The feature profiles of the surface patterns identified can be analysed to inform researchers about the characteristics of any surface atom groups of interest, which will be determined via the cluster evaluation step in this work. As an example, the box plots of a selected set of features of the surface clusters identified for an ordered CO nanoparticle simulated at 0 K, and a disordered nanoparticle simulated at 723 K are shown in Fig. 8 (the box plots for the other features are included in section S14 of ESI†), with the corresponding clusters visualised in Fig. 9. The four clusters for the ordered nanoparticle are composed of atoms with very different coordination numbers (which is correlated with the average bond angles), radial distance from nanoparticle centre, and certain Steinhardt parameters. Fig. 9(a) reveals that clusters 1, 2, 3, and 4 correspond to the atoms on {100} facets, edges, {111} facets, and corners, respectively. However, even without reference to the figure, we can infer this from these feature profiles alone. For example, the surface atoms in cluster 4 are the corner atoms as they are furthest away from the centre of the nanoparticle, bonded to a lower number of neighbours, and have a lower symmetry.

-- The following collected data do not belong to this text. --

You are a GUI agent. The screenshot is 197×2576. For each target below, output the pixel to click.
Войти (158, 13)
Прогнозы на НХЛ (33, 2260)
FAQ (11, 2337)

	Fig. 8 Box plots of a selected set of features for (a) the ordered cuboctahedron nanoparticle simulated at 0 K, and (b) the smallest disordered nanoparticle simulated at 723 K, with the medians marked by red lines. The explanation of the features are provided in ESI† (section S1.5).


	Fig. 9 Identified surface clusters for the (a) ordered cuboctahedron nanoparticle simulated at 0 K and (b) smallest disordered nanoparticle simulated at 723 K. The cluster identifier number ascends from blue (smallest number) to red (biggest number). Clusters 1, 2, 3, and 4 of (a) thus correspond to the {100} facets, edges, {111} facets, and corners, respectively.

The differences between the three surface patterns identified in the disordered nanoparticle are more subtle. Nonetheless, it can be concluded that atoms in cluster 1 tend to be more deeply embedded among the other surface atoms (as indicated by its relatively lower median normalised radial distance from the nanoparticle centre and higher coordination number compared to other clusters) and are more symmetric locally. Fig. 9(b) indicates that they are the most facet-like atoms. The atoms in cluster 2 are very far from the nanoparticle centre (protruded from the facet-like atoms), have coordination values that fall in between the other clusters, and are rather symmetric locally. We refer to them as the most step-like atoms based on the visualisation in Fig. 9(b). Cluster 3 atoms have the lowest coordination and shortest average distance to the neighbouring atoms. Fig. 9(b) shows that they are the most adatom-like atoms (the opposite of vacancies) on the surface. The differences in all features collectively make the surface pattern of each cluster unique, in a way that is difficult to be described by any single geometric variable. We also note that all of our features are structural in this work. The insight obtained could be even more informative for catalysis if electronic factors are included in the feature space.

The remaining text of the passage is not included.